When Leo Melamed asked me to spend a few minutes talking about
him here tonight, I was honored. I have known Leo since the early
1970's and, in that sense, already knew enough to talk at length
about his lifetime of accomplishments. I thought this would be
a pretty straightforward exercise for me to simply get up here
and tell you all about a great man. What I didn't realize, however,
is that as I reflected on this man and all that I have learned
from him, this would turn into a personal learning experience
for me – and in that sense, hopefully for all of you.
I went about the task of looking into Leo's life and, among
other things, reading his book, Escape to the Futures. I also
spent three hours with Leo and Henry Jarecki reminiscing about
the past at this year's Futures Industry Conference in Boca.
As I studied Leo's life, I realized that his is more than just
a fascinating story. His life is one to learn from.
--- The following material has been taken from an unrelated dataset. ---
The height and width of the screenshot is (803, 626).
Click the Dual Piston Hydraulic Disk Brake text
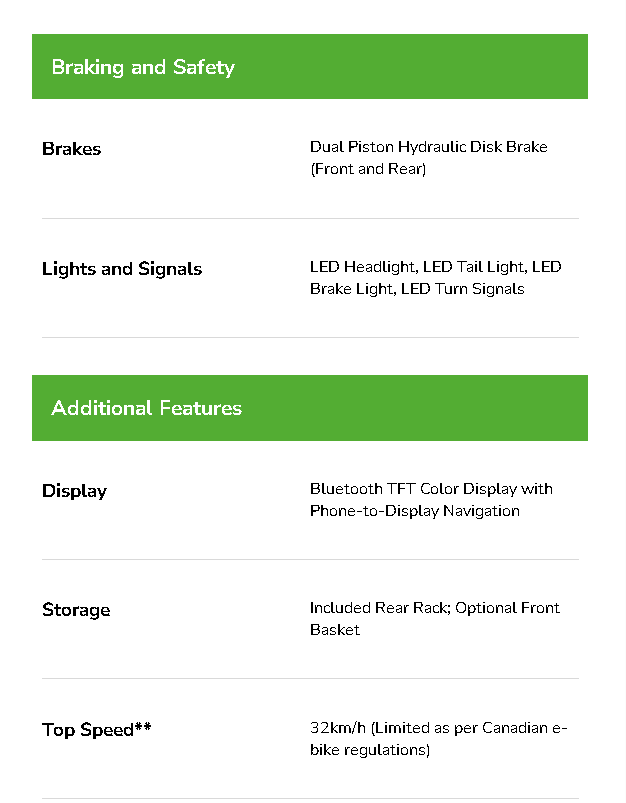pos(428,147)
Therefore,
I am going to talk about not only what Leo has done in his life
so far, but also try to extrapolate from it some basic lessons
about creativity and innovation. Because, in terms of these two
concepts – creativity and innovation – Leo has set a standard
for how we should all approach our lives.
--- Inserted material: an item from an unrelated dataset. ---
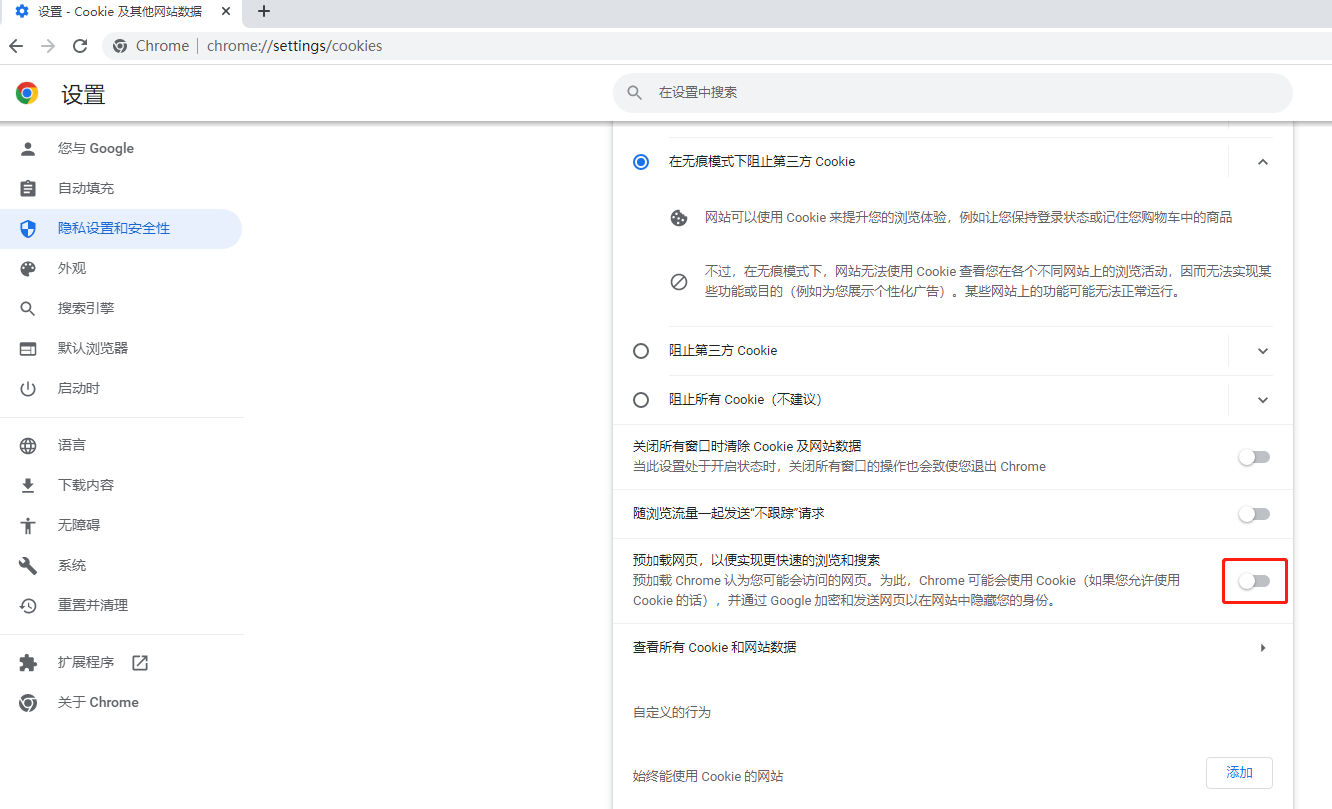
Task: Click the 添加 button
Action: (1239, 773)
First, the basics. Leo was born in Bialystok, Poland in 1932.
He had barely begun the first grade, when in 1939, Leo and his
parents fled Poland to escape the onslaught of anti-Semitism
that already tore at their homeland from both the Nazis and the
Russians. Over 18 arduous months, Leo and his family outwitted
and evaded both the Gestapo and the KGB and made a long trek
across Siberia, only to arrive in Japan. After a brief stint
in Japan, Leo's family was on the move once again, and they came
to the United States in 1941 and settled in Chicago.
Leo went
on to attend law school at the John Marshall Law School in
downtown Chicago. During law school, he answered a classified
ad for a part-time job at what he mistakenly thought was a law
firm called Merrill, Lynch, Pierce, Fenner & Bean. Leo got
the offer and soon found himself on the floor of the Chicago
Mercantile Exchange. It was love at first sight.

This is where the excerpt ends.